Tatie Yanelle est bien sûr déjà au courant que les méchants arrivent, ses visions l’ont prévenues et elle s’est chargée de prévenir tout le monde, pourtant chacun continue ses activités quotidiennes. A l’exception de Will et Rosita qui tirent une Anna léthargique – mais toujours solidement accrochée à son sac – derrière eux. Direction l’atelier de Will. Dans cette pièce il y a partout des armes. Des lance-roquettes. Des hallebardes. Des arbalètes en acier. Des couteaux en silex. Des battes de base-ball cloutées. Des aiguilles empoisonnées. Bref, un bel assortiment de tout ce que l’humanité a créé un jour pour massacrer son prochain.  Sur un coté, une forge et des outils permettent visiblement au jeune homme de réaliser certaines pièces lui-même.

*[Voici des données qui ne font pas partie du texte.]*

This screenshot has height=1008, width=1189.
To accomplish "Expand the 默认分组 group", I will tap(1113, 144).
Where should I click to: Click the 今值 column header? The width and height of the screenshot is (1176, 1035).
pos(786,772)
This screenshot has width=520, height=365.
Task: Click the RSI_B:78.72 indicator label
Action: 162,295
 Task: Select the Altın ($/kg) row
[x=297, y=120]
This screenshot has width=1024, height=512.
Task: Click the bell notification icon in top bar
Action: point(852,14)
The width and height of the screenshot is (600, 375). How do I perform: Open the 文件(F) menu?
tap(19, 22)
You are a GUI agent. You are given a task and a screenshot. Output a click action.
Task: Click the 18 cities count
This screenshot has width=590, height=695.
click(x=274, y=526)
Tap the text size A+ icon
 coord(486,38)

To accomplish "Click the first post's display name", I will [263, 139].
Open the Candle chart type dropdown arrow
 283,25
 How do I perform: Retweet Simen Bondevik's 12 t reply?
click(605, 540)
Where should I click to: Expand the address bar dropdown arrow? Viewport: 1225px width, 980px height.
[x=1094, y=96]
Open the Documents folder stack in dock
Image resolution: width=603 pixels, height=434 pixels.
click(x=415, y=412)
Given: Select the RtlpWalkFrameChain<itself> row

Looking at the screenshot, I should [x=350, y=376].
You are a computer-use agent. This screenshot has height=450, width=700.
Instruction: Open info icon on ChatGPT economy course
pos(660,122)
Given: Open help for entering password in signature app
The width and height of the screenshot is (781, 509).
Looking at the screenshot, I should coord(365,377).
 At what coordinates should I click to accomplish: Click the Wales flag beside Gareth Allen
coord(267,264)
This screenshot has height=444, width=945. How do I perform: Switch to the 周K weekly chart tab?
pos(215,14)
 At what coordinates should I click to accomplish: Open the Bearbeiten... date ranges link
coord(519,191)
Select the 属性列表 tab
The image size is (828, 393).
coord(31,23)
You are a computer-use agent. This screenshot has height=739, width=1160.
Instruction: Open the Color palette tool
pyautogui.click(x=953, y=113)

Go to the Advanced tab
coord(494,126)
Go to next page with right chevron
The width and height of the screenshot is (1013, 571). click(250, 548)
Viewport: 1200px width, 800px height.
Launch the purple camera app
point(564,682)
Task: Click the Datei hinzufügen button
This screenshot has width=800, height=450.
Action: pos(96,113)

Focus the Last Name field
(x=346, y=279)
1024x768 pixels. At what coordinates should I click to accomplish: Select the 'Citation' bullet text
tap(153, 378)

Will englobe le tout d’un geste du bras généreux et dit à Anna :

_ Sers-toi. Tout marche parfaitement. Rosita ?

_ Oui ? répond celle-ci.

_ Est-ce que tu pourrais descendre t’occuper d’eux ? Je pense qu’on peut les forcer à laisser tomber, si on leur fait assez peur.

Rosita regarde quelques secondes Anna d’un air déçu puis répond :

_ D’accord.

Elle quitte la pièce. Will ouvre un panneau qui dévoile une bonne centaine d’écran de télévision. Il les allume. Chaque écran est connecté à une caméra de la Maison, et apparemment il n’y en a pas deux qui filment la même pièce. En plus des dizaines de pièces vides, on peut voir Yanelle qui tire les cartes à la lueur des chandelles, Edmond qui joue du piano, le Baron qui lit dans un grand fauteuil, Mémé qui essaye ses robes, Isobelle qui prépare des potions, Akira qui dort et Rosita qui dévale l’escalier. Anna se penche.

_ Tu crois qu’ils vont faire du mal à Rosita ? Elle n’est même pas armée…

_ Ne t’en fais pas pour elle, c’est la plus forte notre loupiote ! Je crois qu’elle-même elle ne réalise pas à quel point elle est forte. Et courageuse. Elle vit avec ça, tu comprends… Avec sa malédiction.

_ Depuis quand… depuis quand elle est comme ça ?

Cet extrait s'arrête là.